Render the records as a Markdown table with the columns Row and Record Line, from the first line of the records through the line that contains "click(x=40, y=136)", inclusive. Number each line and leave out blank lines.

— start —

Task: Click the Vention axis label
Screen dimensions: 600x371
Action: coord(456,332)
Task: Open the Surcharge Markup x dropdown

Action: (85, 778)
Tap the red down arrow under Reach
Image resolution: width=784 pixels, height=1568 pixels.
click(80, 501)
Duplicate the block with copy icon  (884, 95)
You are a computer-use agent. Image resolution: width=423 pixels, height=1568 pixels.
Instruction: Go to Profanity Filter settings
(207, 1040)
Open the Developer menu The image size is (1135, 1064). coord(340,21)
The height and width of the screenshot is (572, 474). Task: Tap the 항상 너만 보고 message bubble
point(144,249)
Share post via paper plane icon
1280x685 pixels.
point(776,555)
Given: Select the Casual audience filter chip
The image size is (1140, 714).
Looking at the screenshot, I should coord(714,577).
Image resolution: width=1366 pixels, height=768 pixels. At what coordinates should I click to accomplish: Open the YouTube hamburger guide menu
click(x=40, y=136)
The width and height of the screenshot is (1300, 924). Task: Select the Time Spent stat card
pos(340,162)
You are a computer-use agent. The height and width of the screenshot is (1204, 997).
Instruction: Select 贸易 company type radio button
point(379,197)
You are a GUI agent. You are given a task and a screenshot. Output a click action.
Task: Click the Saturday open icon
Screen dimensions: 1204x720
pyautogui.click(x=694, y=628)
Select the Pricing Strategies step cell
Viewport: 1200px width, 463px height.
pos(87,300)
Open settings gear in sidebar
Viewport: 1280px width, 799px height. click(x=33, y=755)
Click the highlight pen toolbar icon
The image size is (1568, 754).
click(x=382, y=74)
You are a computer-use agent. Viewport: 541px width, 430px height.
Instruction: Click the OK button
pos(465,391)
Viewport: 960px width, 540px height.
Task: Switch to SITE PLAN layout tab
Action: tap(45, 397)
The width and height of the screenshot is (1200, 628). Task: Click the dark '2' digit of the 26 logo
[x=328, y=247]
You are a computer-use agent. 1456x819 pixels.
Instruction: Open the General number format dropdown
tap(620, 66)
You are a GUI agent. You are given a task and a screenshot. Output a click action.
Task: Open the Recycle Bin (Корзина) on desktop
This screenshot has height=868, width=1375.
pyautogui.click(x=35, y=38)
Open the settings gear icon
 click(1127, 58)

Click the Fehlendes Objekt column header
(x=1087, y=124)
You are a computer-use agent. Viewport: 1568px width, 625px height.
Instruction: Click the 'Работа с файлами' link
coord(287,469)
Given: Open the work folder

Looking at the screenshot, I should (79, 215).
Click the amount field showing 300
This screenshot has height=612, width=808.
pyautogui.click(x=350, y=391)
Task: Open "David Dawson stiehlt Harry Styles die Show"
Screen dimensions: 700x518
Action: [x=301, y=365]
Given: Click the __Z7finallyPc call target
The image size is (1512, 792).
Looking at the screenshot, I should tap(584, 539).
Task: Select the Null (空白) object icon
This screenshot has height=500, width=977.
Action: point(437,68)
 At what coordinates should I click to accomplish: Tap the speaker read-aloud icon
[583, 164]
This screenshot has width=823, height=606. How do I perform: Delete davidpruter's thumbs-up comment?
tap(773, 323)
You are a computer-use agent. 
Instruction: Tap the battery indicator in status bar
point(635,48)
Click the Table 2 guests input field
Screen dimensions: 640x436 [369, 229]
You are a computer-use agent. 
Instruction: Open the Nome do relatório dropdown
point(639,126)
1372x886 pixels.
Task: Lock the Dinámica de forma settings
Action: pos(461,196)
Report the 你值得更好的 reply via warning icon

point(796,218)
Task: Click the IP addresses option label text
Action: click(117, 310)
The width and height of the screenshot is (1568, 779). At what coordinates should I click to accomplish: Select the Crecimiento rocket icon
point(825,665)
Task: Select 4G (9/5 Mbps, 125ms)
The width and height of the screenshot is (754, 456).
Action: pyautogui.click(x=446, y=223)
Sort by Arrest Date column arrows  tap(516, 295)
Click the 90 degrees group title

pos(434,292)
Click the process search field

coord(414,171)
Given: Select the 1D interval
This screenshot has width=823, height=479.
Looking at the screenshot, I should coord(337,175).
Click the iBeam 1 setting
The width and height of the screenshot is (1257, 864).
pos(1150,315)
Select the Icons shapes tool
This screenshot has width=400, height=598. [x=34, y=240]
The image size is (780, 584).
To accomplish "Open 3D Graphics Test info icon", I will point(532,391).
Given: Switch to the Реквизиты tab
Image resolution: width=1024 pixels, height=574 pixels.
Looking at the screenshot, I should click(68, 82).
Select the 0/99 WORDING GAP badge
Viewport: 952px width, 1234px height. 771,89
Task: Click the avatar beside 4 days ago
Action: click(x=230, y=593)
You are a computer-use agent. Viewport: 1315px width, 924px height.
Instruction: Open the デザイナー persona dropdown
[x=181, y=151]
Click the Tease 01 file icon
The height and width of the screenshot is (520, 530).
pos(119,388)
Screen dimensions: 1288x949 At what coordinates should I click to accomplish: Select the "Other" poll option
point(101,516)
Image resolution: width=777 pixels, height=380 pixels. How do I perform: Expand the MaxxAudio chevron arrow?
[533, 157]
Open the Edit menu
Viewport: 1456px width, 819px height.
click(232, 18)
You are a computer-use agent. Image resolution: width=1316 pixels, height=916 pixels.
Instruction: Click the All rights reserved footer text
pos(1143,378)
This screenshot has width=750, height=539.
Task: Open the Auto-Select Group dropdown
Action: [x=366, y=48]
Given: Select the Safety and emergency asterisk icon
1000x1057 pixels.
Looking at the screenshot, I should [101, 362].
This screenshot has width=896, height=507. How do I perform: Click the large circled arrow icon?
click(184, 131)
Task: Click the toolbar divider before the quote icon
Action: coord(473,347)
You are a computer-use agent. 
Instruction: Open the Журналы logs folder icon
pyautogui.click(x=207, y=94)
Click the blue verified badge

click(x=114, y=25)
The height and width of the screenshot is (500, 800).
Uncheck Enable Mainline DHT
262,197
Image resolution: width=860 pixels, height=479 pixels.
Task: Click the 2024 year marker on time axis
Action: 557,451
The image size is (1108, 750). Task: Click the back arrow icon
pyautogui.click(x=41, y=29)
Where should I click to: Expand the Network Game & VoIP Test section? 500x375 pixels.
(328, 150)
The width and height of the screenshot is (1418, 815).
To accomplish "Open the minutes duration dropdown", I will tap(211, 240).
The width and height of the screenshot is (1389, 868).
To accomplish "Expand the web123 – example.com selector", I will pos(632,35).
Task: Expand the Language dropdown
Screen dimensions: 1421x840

— end —

▶ [Task output]
| Row | Record Line |
|---|---|
| 1 | Task: Click the Vention axis label |
| 2 | Screen dimensions: 600x371 |
| 3 | Action: coord(456,332) |
| 4 | Task: Open the Surcharge Markup x dropdown |
| 5 | Action: (85, 778) |
| 6 | Tap the red down arrow under Reach |
| 7 | Image resolution: width=784 pixels, height=1568 pixels. |
| 8 | click(80, 501) |
| 9 | Duplicate the block with copy icon  (884, 95) |
| 10 | You are a computer-use agent. Image resolution: width=423 pixels, height=1568 pixels. |
| 11 | Instruction: Go to Profanity Filter settings |
| 12 | (207, 1040) |
| 13 | Open the Developer menu The image size is (1135, 1064). coord(340,21) |
| 14 | The height and width of the screenshot is (572, 474). Task: Tap the 항상 너만 보고 message bubble |
| 15 | point(144,249) |
| 16 | Share post via paper plane icon |
| 17 | 1280x685 pixels. |
| 18 | point(776,555) |
| 19 | Given: Select the Casual audience filter chip |
| 20 | The image size is (1140, 714). |
| 21 | Looking at the screenshot, I should coord(714,577). |
| 22 | Image resolution: width=1366 pixels, height=768 pixels. At what coordinates should I click to accomplish: Open the YouTube hamburger guide menu |
| 23 | click(x=40, y=136) |